Eq. 5 describes the global stock of LiBs product “l” (${GL}_l\left(t\right)$) in the time period “t₀-t” by a time integral of ${NB}_k\left(t\right)$ as annual rate of nickel applying in global manufacturing production “k” minus ${LIB}_l\left(t\right)$ (Eq. (6)) as annual rate of used nickel in battery “l” (with $l$ = 1,2) including NMC and NCA. ${\omega }_l$ is coefficient of nickel used in product “l” and $D_l\left(t\right)$ is global demand of nickel for using in product “l”.

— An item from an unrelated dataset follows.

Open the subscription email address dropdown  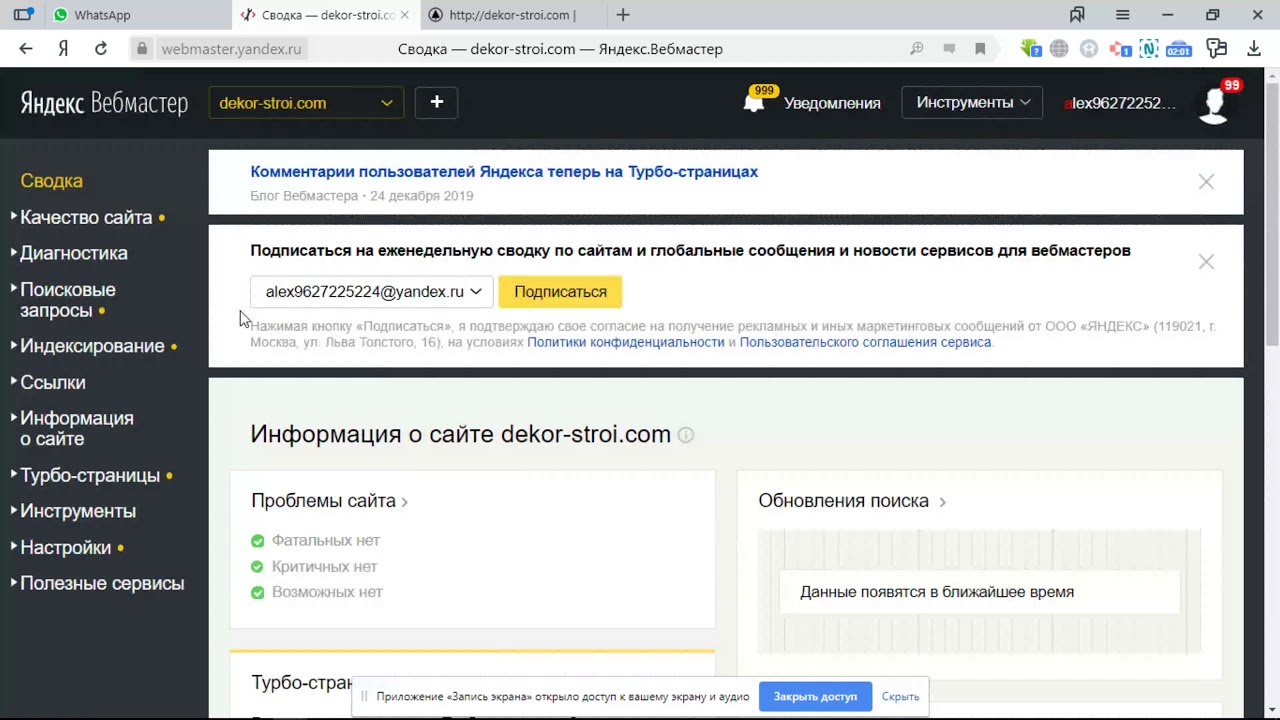click(372, 292)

${\mathit{G}\mathit{L}}_{\mathit{l}}\left(\mathit{t}\right)=\underset{{\mathit{t}}_{\mathbf{0}}}{\overset{\mathit{t}}{{\displaystyle \int }}}\left({\mathit{N}\mathit{B}}_{\mathit{k}}\left(\mathit{t}\right)-{\mathit{L}\mathit{I}\mathit{B}}_{\mathit{l}}\left(\mathit{t}\right)\right)\mathit{d}\mathit{t}+{\mathit{G}\mathit{L}}_{\mathit{l}}\left({\mathit{t}}_{\mathbf{0}}\right)(5)$

${\mathit{L}\mathit{I}\mathit{B}}_{\mathit{l}}\left(\mathit{t}\right)={\mathit{\omega }}_{\mathit{l}}\times {\mathit{D}}_{\mathit{l}}\left(\mathit{t}\right)(6)$

In the recycling stage, Eq. (7) represents the cumulative amount of nickel available in the collected spent battery “l” (with $l$ = 1,2) including NMC and NCA in year “t”, $C\left(t\right)$. $F\left(t\right),$ calculated by Eq. 8, stands for the global annual amount of nickel available in the collected spent battery “l” (with $l$ = 1,2) and $\phi$ is the coefficient of global collected battery.

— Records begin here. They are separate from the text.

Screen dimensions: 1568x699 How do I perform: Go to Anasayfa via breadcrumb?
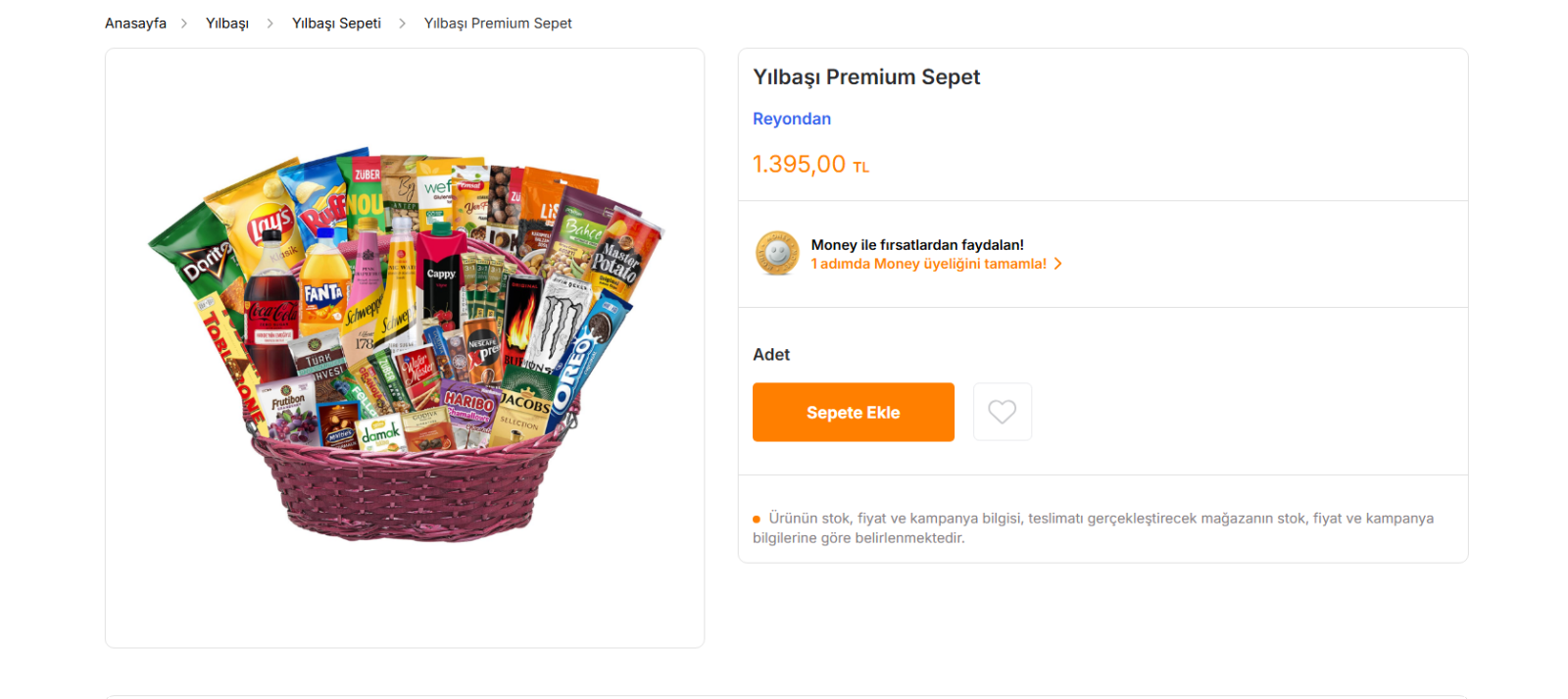click(135, 24)
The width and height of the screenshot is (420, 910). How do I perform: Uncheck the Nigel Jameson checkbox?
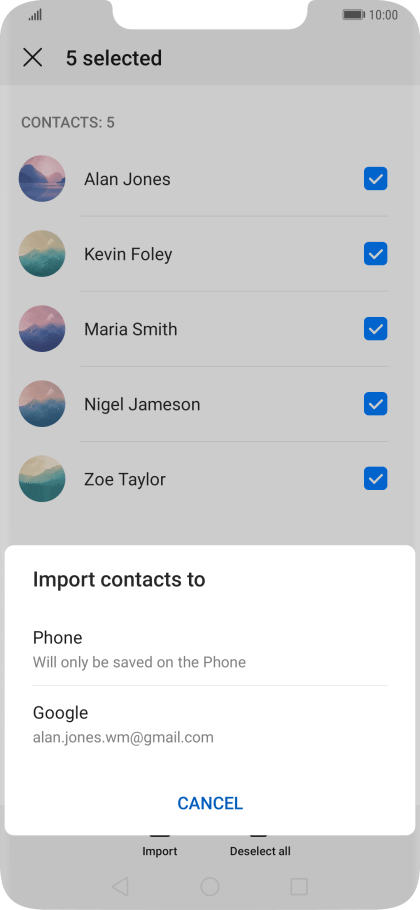tap(375, 403)
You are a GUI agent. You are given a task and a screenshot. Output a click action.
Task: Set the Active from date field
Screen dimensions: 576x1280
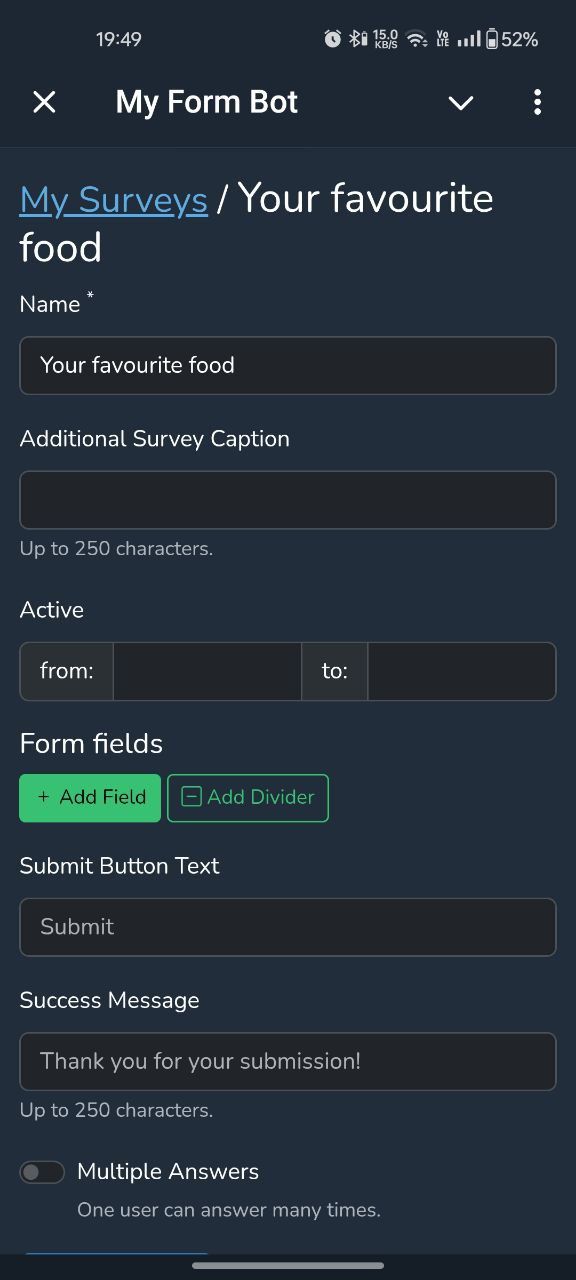207,671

$\mathit{C}\left(\mathit{t}\right)=\underset{{\mathit{t}}_{\mathbf{0}}}{\overset{\mathit{t}}{{\displaystyle \int }}}\left({\mathit{L}\mathit{I}\mathit{B}}_{\mathit{l}}\left(\mathit{t}\right)-\mathit{F}\left(\mathit{t}\right)\right)\mathit{d}\mathit{t}+\mathit{C}\left({\mathit{t}}_{\mathbf{0}}\right)(7)$

$\mathit{F}\left(\mathit{t}\right)=\mathit{\phi }*\mathit{C}\left(\mathit{t}\right)(8)$

Eq. 9 represents the cumulative amount of recycled nickel from spent battery “l” (with $l$ = 1,2) including NMC and NCA in year “t”, $R_l\left(t\right)$. $Q_l\left(t\right)$ calculated by Eq. 10 is the global annual amount of recycled nickel from spent battery “l” and ${\varrho }_l$ is the efficiency of recycling of nickel from battery “l”.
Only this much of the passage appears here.